O trabalho desenvolvido pela Organização de Procura de Órgãos de Sergipe (OPO/SE) tem apresentado avanços significativos no fortalecimento dos sistemas de gestão da doação de órgãos no estado, constituído ainda pela Central Estadual de Transplantes (CET) e do Banco de Olhos de Sergipe (Bose). As ações realizadas ao longo dos últimos anos reforçam a importância da gestão qualificada, da capacitação permanente dos profissionais de saúde e da sensibilização da sociedade para ampliar o número de transplantes e salvar vidas.
Ao longo de 2025, Sergipe registrou 54 doadores efetivos, representando uma redução de pouco mais de 5% em relação a 2024. Apesar disso, houve um ganho expressivo na eficiência do processo, refletido no aumento do número de órgãos transplantados. Foram captados seis corações, crescimento de 50% em comparação ao ano anterior. O número de rins também cresceu, passando de 56 para 65, um aumento de 16%. Já a captação de fígados apresentou um crescimento de 30%, saindo de 22 em 2024 para 29 em 2025.
Segundo a coordenadora da OPO/SE, Darcyana Costa, os resultados refletem o fortalecimento das estratégias de identificação precoce da morte encefálica e do cuidado com o potencial doador. “Temos investido fortemente na busca ativa dentro das unidades, na qualificação da manutenção do potencial doador e, principalmente, no acolhimento às famílias. Mesmo quando o número de doadores se mantém estável, conseguimos ampliar o aproveitamento dos órgãos, o que significa mais vidas salvas”, destaca.
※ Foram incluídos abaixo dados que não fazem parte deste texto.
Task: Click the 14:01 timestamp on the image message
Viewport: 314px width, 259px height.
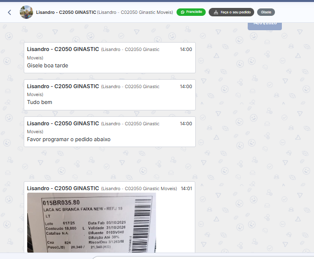Action: click(186, 189)
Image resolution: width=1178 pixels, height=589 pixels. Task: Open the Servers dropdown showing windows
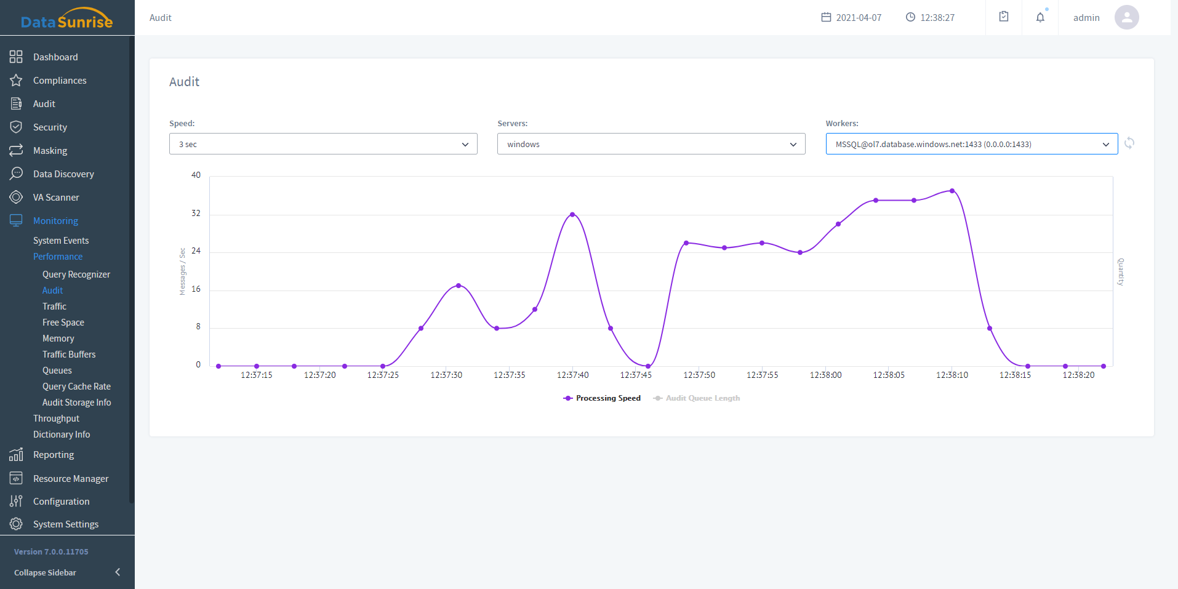651,144
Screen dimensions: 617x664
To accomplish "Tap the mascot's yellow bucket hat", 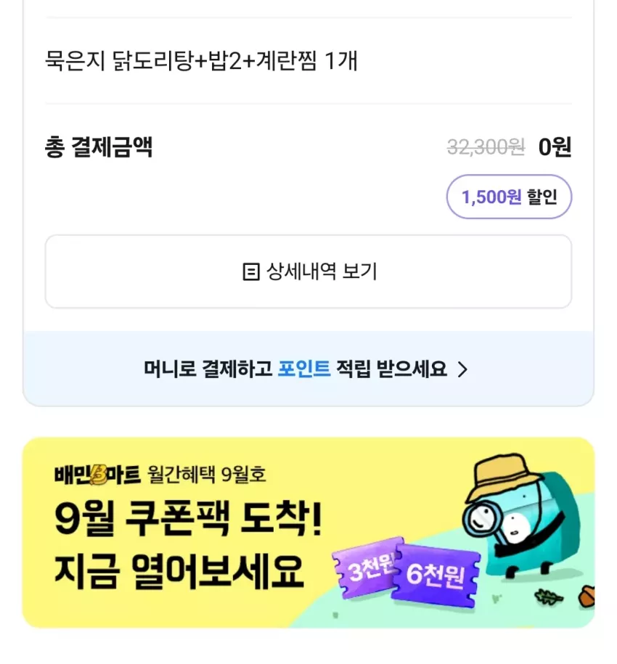I will (501, 476).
Entre as principais ações desenvolvidas pela OPO/SE estão a sensibilização da população, por meio de visitas a universidades e escolas, com o objetivo de tornar a doação de órgãos um tema mais acessível para a sociedade. Em 2025, foram realizadas mais de 30 palestras, ampliando o diálogo com a sociedade sobre a importância da doação de órgãos. As iniciativas realizadas incluem ainda campanhas como a do Setembro Verde.
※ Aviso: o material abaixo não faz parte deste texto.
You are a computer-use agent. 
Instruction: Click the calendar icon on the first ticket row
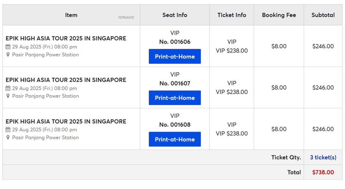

A equipe também ampliou o número de capacitações voltadas aos profissionais que atuam nas Unidades de Terapia Intensiva (UTIs), Unidades de Apoio Crítico (UAC) e Ala Vermelha, além de promover cursos específicos para os colaboradores da própria OPO. “Adotamos estratégias com prazos e objetivos claros para otimizar a captação de órgãos e tecidos. Cada profissional envolvido nesse processo entende hoje a importância do seu papel, desde a identificação da morte encefálica até o apoio às famílias”, salientou Darcyana.
Outros avanços
Outro destaque é o fortalecimento das Comissões Intra-Hospitalares de Doação de Órgãos e Tecidos para Transplantes (CIHDOTTs) em Sergipe, com capacitações voltadas ao aumento das notificações de morte encefálica nos estabelecimentos hospitalares. Somente no ano passado, a OPO/SE contabilizou 341 notificações, 170 protocolos concluídos e 54 doadores efetivos, demonstrando crescimento em indicadores quando comparados aos anos anteriores.
“Quando fortalecemos os sistemas de gestão da doação de órgãos, conseguimos engajar mais os profissionais de saúde e qualificar cada etapa do processo. Isso impacta diretamente no consentimento familiar e na otimização dos transplantes”, concluiu o coordenador da Central Estadual de Transplantes, Benito Fernandez.